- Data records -
---+---

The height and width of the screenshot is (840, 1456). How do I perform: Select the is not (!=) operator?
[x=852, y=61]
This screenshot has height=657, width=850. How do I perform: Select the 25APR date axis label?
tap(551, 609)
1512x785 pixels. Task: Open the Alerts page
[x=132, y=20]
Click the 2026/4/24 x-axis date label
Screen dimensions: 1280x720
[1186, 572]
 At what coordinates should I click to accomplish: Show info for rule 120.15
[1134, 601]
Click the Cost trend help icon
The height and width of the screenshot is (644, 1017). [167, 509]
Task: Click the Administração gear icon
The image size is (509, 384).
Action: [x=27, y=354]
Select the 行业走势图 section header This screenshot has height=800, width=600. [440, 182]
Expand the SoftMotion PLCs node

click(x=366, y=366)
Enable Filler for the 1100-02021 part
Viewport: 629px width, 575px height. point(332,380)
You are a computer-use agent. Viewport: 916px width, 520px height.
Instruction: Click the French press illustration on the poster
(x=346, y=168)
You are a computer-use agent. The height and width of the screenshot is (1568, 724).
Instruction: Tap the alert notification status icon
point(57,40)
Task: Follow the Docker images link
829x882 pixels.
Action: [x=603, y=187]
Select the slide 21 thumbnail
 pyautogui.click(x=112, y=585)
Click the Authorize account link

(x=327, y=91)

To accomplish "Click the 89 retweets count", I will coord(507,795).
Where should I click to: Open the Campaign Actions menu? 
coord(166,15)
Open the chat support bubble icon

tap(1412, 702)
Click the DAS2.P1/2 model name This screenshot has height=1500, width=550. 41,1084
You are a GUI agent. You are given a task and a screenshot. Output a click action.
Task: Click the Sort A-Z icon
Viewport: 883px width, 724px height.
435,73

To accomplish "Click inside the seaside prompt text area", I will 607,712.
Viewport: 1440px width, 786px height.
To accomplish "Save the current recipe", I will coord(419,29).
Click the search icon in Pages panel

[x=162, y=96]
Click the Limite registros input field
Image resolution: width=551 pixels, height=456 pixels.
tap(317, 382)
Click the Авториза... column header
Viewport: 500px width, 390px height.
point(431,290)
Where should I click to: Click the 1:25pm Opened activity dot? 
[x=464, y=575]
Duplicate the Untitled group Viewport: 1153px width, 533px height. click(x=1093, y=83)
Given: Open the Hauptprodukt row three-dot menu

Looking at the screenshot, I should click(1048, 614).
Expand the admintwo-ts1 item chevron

---+---

- Activity -
Whenever "agent" occurs in a line of the entries, copy that line.

- Response box -
You are a computer-use agent. Viewport: 916px width, 520px height.
You are a computer-use agent. The height and width of the screenshot is (1568, 724).
You are a GUI agent. You are given a task and a screenshot. Output a click action.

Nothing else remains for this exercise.